Just Call Me Mrs. Kramer

Sue and I have done a pretty good job thus far, not picking on our husbands in our blog.  They’re both great guys, we love ‘em.  But COME ON!  We’re married for goodness sake, what Mama doesn’t pick on her guy from time to time?  I’ll go first, let’s see where this gets me…

Has anybody out there seen the episode of Seinfeld where Jerry goes shopping for a new car and takes Kramer along for the ride?  Kramer goes off on his own test drive and convinces the salesman to keep driving until well after the empty light comes on in the car.  Eventually, they run out of gas.  Yeah, I’m married to that guy.  He looks at the empty light as a suggestion that he should get gas sometime this week.  My complaints regarding the empty light are usually met with “What?  The empty light means there’s at least one more gallon in the tank.  That’s like, 30 more miles.”  Maybe.  If you aren’t driving a 10 year old car with 125,000 miles on it and the sensor is still functioning properly.  Maybe if the girl in the passenger seat isn’t a little type A and already calculating about how far she’ll have to walk with two kids in tow because you decided to drive the 40 miles home from your parents’ house with the empty light on.  Maybe.

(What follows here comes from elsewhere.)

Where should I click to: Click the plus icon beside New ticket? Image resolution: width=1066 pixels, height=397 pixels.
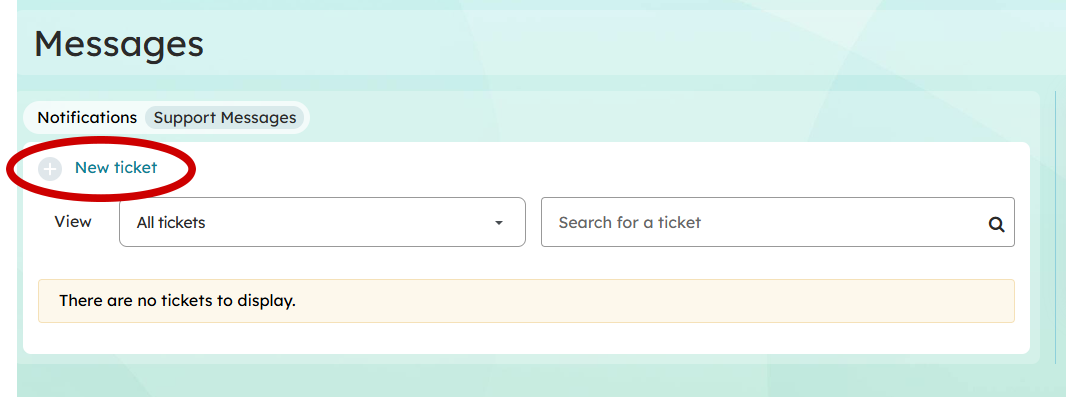pyautogui.click(x=50, y=168)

Let’s add the fact that there has got to be something funky about the way the man drives, because the tires on his car always seem to be a little low on air.  Oh, it’s not the tires being leaky either.  The car is 10 years old with 125,000 miles on it.  This is not the first set of tires we’ve had on the car.  In fact, the current set is only about a year old.  Of course, we could be continually replacing crappy tires with more crappy tires.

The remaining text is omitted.